Security researchers at the University of Glasgow's School of Computing Science have developed a new AI-driven method that allows to guess computer and smartphone users’ passwords in seconds by examining traces of heat left by fingertips on a keyboard or screen.

Dubbed “ThermoSecure,” the technique is meant to demonstrate how falling prices of thermal imaging cameras and rising access to machine learning are creating new risks for ‘thermal attacks.’

By using a thermal camera an attacker can take a picture that shows the heat signature left by users’ fingertips on the area where they touched a keyboard, smartphone screen or ATM keypad.

The brighter an area appears in the thermal image, the more recently it was touched, and by measuring the relative intensity of the warmer areas it is possible to identify specific letters, numbers, or symbols that a password consists of and estimate the order in which they were used.

To test their theory, the researchers took 1,500 thermal photos of recently-used QWERTY keyboards from different angles, and then used an artificial intelligence model to guess passwords from the heat signatures.

Through two user studies, they found that ThermoSecure was capable of revealing 86% of passwords when thermal images are taken within 20 seconds, and 76% when within 30 seconds, dropping to 62% after 60 seconds of entry.

The technique was also able successfully guess even long passwords of 16 characters within 20 seconds, with a rate of up to 67% correct attempts.
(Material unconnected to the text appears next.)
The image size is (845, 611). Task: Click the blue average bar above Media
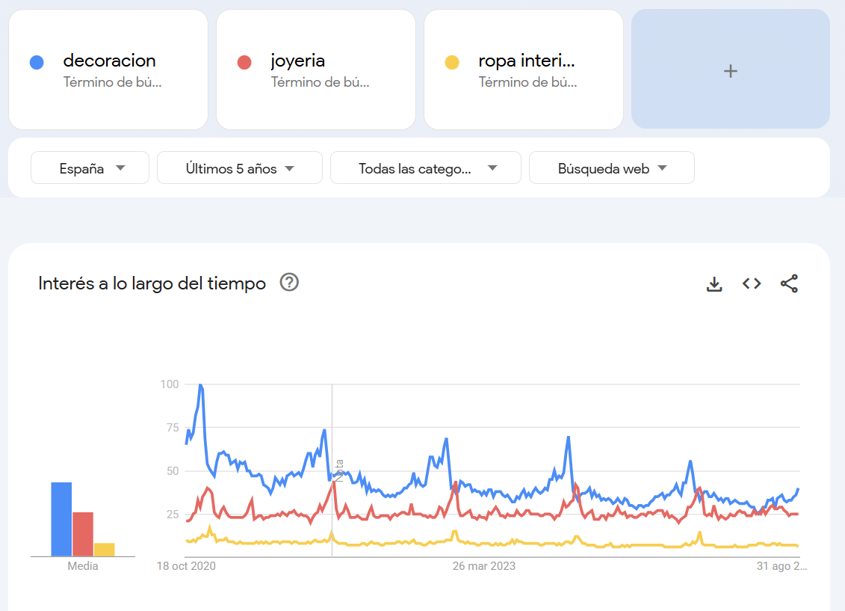[61, 519]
As passwords grew shorter, success rates increased – 12-symbol passwords were guessed up to 82% of the time, eight-symbol passwords up to 93% of the time, and six-symbol passwords were successful in up to 100% of attempts.
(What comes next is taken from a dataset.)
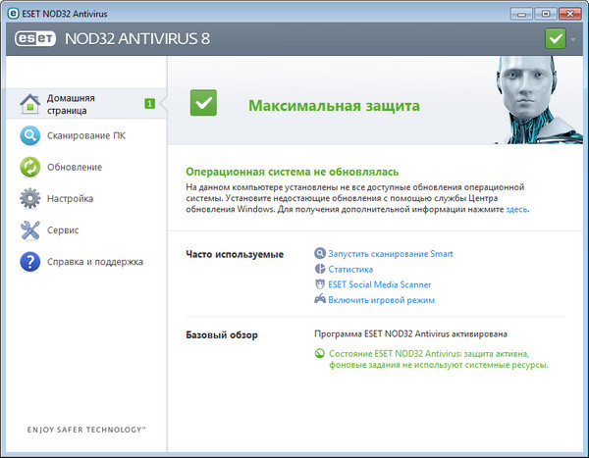Click green protection status checkmark in header

(x=554, y=40)

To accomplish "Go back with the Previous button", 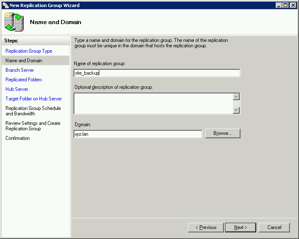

“Longer passwords are more difficult for ThermoSecure to guess accurately, so we would advise using long passphrases wherever possible. Longer passphrases take longer to type, which also makes it more difficult to get an accurate reading on a thermal camera, particularly if the user is a touch typist. Backlit keyboards also produce more heat, making accurate thermal readings more challenging, so a backlit keyboard with PBT plastics could be inherently more secure,” the researchers said.

Users can also make their devices and keyboards more secure by adopting alternative authentication methods, like fingerprint or facial recognition, which mitigate many of the risks of thermal attack.